Dimanche dernier, de nombreux défilés ont eu lieu en France pour dénoncer l’antisémitisme. Le ministère de l’Intérieur a compté plus de 180.000 personnes dans la rue, à Paris, Strasbourg, Nice, Nancy, etc. Tout cela s’est déroulé dans le calme.
Mais…
Plusieurs détails jettent le trouble quand on analyse ce qui s’est passé ce jour-là.
Beaucoup de ces manifestants étaient sans doute de bonne foi. Ils croyaient vraiment exprimer leur rejet de l’antisémitisme -lequel est effectivement détestable, comme toutes les autres formes de racisme. Trois détails m’ont cependant dérangé.
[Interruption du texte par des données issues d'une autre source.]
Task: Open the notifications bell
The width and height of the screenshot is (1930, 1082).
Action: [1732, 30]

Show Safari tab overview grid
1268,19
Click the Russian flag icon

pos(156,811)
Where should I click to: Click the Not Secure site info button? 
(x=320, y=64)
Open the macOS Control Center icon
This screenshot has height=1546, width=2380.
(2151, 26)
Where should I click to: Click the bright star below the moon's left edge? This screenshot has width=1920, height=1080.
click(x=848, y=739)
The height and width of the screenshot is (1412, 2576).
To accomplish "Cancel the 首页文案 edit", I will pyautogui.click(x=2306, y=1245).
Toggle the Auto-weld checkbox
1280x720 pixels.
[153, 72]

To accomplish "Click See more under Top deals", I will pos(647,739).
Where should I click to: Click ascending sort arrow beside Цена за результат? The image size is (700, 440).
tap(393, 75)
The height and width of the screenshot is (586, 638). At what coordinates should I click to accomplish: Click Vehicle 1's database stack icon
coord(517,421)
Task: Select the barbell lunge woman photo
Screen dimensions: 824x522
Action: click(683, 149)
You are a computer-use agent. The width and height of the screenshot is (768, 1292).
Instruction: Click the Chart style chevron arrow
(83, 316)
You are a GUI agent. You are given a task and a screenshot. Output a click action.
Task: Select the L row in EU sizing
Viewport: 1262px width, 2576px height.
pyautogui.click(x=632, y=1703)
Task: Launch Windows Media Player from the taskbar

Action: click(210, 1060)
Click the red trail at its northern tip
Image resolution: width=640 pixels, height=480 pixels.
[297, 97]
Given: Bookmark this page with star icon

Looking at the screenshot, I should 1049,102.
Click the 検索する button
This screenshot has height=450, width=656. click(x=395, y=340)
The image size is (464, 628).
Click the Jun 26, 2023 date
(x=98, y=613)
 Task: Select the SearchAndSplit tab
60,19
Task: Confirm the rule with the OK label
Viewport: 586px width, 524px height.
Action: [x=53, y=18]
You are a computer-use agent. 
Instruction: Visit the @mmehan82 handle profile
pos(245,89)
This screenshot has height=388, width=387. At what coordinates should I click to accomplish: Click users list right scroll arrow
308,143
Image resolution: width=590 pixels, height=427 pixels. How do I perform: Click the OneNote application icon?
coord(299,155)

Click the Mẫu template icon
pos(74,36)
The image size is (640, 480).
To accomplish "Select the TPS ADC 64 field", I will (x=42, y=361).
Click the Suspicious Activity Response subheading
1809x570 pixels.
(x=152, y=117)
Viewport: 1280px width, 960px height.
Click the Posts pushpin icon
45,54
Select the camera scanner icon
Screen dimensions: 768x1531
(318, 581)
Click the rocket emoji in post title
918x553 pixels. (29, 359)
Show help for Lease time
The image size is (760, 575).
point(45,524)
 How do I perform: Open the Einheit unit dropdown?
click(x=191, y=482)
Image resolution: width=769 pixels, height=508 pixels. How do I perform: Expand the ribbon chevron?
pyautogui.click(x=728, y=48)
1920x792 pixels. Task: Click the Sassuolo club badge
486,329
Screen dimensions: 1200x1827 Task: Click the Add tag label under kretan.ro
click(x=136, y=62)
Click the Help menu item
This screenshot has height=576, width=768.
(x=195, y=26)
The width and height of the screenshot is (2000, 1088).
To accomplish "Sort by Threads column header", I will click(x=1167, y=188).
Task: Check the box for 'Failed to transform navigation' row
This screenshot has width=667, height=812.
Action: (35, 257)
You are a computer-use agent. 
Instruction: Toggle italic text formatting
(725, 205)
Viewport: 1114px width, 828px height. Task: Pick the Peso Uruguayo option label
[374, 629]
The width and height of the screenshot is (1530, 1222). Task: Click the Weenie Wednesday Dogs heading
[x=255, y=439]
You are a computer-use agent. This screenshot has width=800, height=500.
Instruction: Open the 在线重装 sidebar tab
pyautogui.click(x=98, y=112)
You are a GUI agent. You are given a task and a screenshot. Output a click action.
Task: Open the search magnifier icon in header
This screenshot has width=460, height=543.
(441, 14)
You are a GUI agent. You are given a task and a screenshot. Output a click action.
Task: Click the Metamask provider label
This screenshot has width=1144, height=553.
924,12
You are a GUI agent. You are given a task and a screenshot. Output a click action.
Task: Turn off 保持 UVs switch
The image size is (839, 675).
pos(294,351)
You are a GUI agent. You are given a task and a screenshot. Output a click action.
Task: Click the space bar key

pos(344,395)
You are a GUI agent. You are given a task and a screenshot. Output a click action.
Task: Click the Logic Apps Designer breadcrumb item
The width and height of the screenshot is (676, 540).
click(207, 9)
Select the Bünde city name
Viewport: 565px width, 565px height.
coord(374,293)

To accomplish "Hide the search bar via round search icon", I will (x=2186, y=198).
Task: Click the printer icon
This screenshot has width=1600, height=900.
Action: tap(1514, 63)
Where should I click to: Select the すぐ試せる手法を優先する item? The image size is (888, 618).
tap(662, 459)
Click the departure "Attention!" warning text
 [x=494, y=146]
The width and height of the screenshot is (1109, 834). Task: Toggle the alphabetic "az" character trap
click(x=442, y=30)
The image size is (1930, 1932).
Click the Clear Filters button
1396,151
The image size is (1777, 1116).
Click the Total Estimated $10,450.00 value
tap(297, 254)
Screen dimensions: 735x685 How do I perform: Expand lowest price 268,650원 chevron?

1. Premièrement, le Rassemblement national (RN) était de la partie. C’est une sinistre plaisanterie. Le RN est la continuation du Front National (FN) sous un autre nom; or, l’antisémitisme était consubstantiel au FN. Doit-on rappeler que ce parti a été créé, en 1972, par Jean-Marie Le Pen et Pierre Bousquet? Et qui était Bousquet? Un ancien SS qui combattit au sein de la division Charlemagne… Quant à Le Pen, ses saillies anti-Juifs sont tellement connues qu’il est inutile de les rappeler ici. Encore aujourd’hui, il suffit de discuter en privé avec un adhérent du RN pour voir ressurgir tous les poncifs de l’anti-judaïsme.
Mais alors, pourquoi le RN a-t-il battu le pavé dimanche dernier? Il y a, bien sûr, l’opération de «dé-diabolisation» menée par Marine Le Pen en vue de l’élection présidentielle. Mais il y a plus insidieux, plus sournois: en participant à ces manifestations, le RN veut promouvoir l’idée qu’il n’a rien à voir avec l’antisémitisme, que ce n’est pas un produit local mais une importation, qu’il est arrivé avec l’immigration maghrébine, avec les Arabes, avec l’islam. Et ainsi, le RN fait d’une pierre deux coups, sinon trois…
2. Cette manipulation ressemble à une autre, montée par Netanyahou, la droite israélienne et ses relais français: les Palestiniens ne mèneraient pas un combat nationaliste, mais une entreprise antisémite. Cette affirmation est absurde pour qui connaît un tant soit peu l’Histoire de ce conflit centenaire, mais plusieurs commentateurs l’ont exprimée le week-end dernier dans la capitale française, au moins sous forme de sous-entendu. Je n’en croyais pas mes oreilles.
Affirmation absurde, donc. Mais voici la manipulation: en organisant des manifestations contre l’antisémitisme au moment même où les combats font rage entre l’armée israélienne et des combattants palestiniens, on accrédite l’idée que ces derniers se battent non pour une cause (leurs droits, leurs terres…), mais par antisémitisme. Imparable.
3. Il y avait une troisième colonne dans ces parades d’hypocrites: les opportunistes (en particulier des élus en mal de réélection) qui veulent se faire bien voir des journaux et des chaînes d’information qu’ils supposent sous influence juive: c’est donc par une sorte d’antisémitisme latent qu’ils défilent contre l’antisémitisme… On nage en plein absurde.
On voit donc que ce qui s’est passé dimanche dernier n’était pas tant une manifestation de solidarité avec les Juifs que le début d’une vaste manipulation destinée à déplacer, petit à petit, la charge de l’antisémitisme -et de son passé criminel- de l’Europe vers les Arabes.
Dans quelques années, il sera sans doute devenu courant d’entendre en Europe: «Comment? Vous ne saviez pas que Hitler était un Arabe musulman? Vous ne savez pas que son vrai nom était Cheikh Al-Groubir?»
[Note de la claviste: le père de Hitler s’appelait Schicklgruber.]